Removing pharmacy rebates from Medicare Part D could lead to the deterioration of preferred pharmacy networks7 because any negotiated cost differences would need to be handled through discounts at the POS instead of pharmacy rebates. Pharmacy rebates are much smaller in magnitude compared to drug manufacturer rebates and pharmacy rebates also affect all types of drugs, not just rebate-eligible brand drugs. If plan sponsors and pharmacies are not able to achieve a meaningful net cost differential between preferred pharmacies and all others, then there may not be a case to maintain a preferred network with lower cost-sharing to steer consumers.

There is no consensus regarding what may happen if drug manufacturer rebates are no longer allowed in Part D. CVS Caremark offered a plan that mirrored the POS rebates proposal in 20198 and did not offer it after the first year due to low demand from consumers. Because of the competitive bidding process in Part D and the standardized payments from CMS, CVS had to charge a much higher monthly premium than a typical plan. This case showed that consumers were sensitive to this premium differential. This may have worked out differently if all Part D plans were required to offer rebates at the POS.

If drug prices are unchanged, plans will need to negotiate POS discounts with manufacturers to have similar net drug costs before the removal of rebates. Stakeholders in favor of eliminating rebates believe that more transparency of the flow of costs in the drug channel may immediately lower prices for consumers at the counter, and in order to keep premiums low (after losing rebates), health plans may steer consumers toward lower-cost drugs.

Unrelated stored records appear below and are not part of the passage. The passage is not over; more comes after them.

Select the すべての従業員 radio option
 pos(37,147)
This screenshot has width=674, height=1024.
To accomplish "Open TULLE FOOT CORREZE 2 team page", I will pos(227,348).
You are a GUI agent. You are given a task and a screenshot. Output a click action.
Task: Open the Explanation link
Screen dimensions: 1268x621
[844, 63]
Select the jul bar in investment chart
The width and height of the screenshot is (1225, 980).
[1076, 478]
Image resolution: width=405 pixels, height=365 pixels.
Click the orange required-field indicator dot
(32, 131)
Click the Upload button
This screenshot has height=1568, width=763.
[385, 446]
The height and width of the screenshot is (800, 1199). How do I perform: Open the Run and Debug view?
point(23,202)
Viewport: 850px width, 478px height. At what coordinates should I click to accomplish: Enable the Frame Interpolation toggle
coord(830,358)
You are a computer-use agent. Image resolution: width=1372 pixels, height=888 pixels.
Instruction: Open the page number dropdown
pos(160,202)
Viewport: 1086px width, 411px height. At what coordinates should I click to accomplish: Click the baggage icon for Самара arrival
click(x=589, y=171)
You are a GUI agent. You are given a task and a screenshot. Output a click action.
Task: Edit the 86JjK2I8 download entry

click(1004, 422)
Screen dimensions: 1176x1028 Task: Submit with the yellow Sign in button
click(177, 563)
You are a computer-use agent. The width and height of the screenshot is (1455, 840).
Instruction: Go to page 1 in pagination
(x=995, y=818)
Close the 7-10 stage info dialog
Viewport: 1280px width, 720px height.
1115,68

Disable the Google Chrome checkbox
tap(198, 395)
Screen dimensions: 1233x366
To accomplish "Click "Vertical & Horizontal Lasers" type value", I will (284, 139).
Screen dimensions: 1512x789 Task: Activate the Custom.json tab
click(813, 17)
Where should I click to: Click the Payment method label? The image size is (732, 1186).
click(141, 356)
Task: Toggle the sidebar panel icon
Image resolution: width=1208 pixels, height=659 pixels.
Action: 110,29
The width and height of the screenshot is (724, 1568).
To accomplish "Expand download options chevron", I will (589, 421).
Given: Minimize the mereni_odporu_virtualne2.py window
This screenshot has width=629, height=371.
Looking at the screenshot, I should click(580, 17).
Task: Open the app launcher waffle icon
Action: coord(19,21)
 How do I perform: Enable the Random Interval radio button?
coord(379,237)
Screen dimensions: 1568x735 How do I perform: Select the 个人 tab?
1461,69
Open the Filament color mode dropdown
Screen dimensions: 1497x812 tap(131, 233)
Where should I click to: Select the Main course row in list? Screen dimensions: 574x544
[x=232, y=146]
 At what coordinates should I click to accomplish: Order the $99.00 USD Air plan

Others believe that the HHS-OIG proposed rule may not lead to lower drug costs because some rebates may not be converted to lower prices or higher discounts. As a result, drug manufacturers may realize benefits from disrupting the current rebate system. As mentioned previously, rebates at the POS may lead to significant reductions in cost-sharing for consumers taking rebate-eligible drugs, which could lead to increased utilization of higher-cost drugs. Part D beneficiaries that receive low-income subsidies will most likely not realize any impacts from changes to rebates in Part D because they already benefit from very low copays for both generic and brand drugs. All beneficiaries paying a monthly premium may see their premiums increase, unless there are changes to how plans manage drug costs and through their formularies and other cost management activities.

Deana K. Bell, FSA, MAAA, is a principal and consulting actuary at Milliman Inc.
Karen L. Nixon, MBA, is a partner and the CEO at Nixon Benefits.

Note: The Society of Actuaries’ (SOA’s) Initiative 18|11 is exploring all areas of the U.S. health care system to find ways to control spending. This initiative is not affiliated with the authors’ employers nor does the content reflect employer opinion.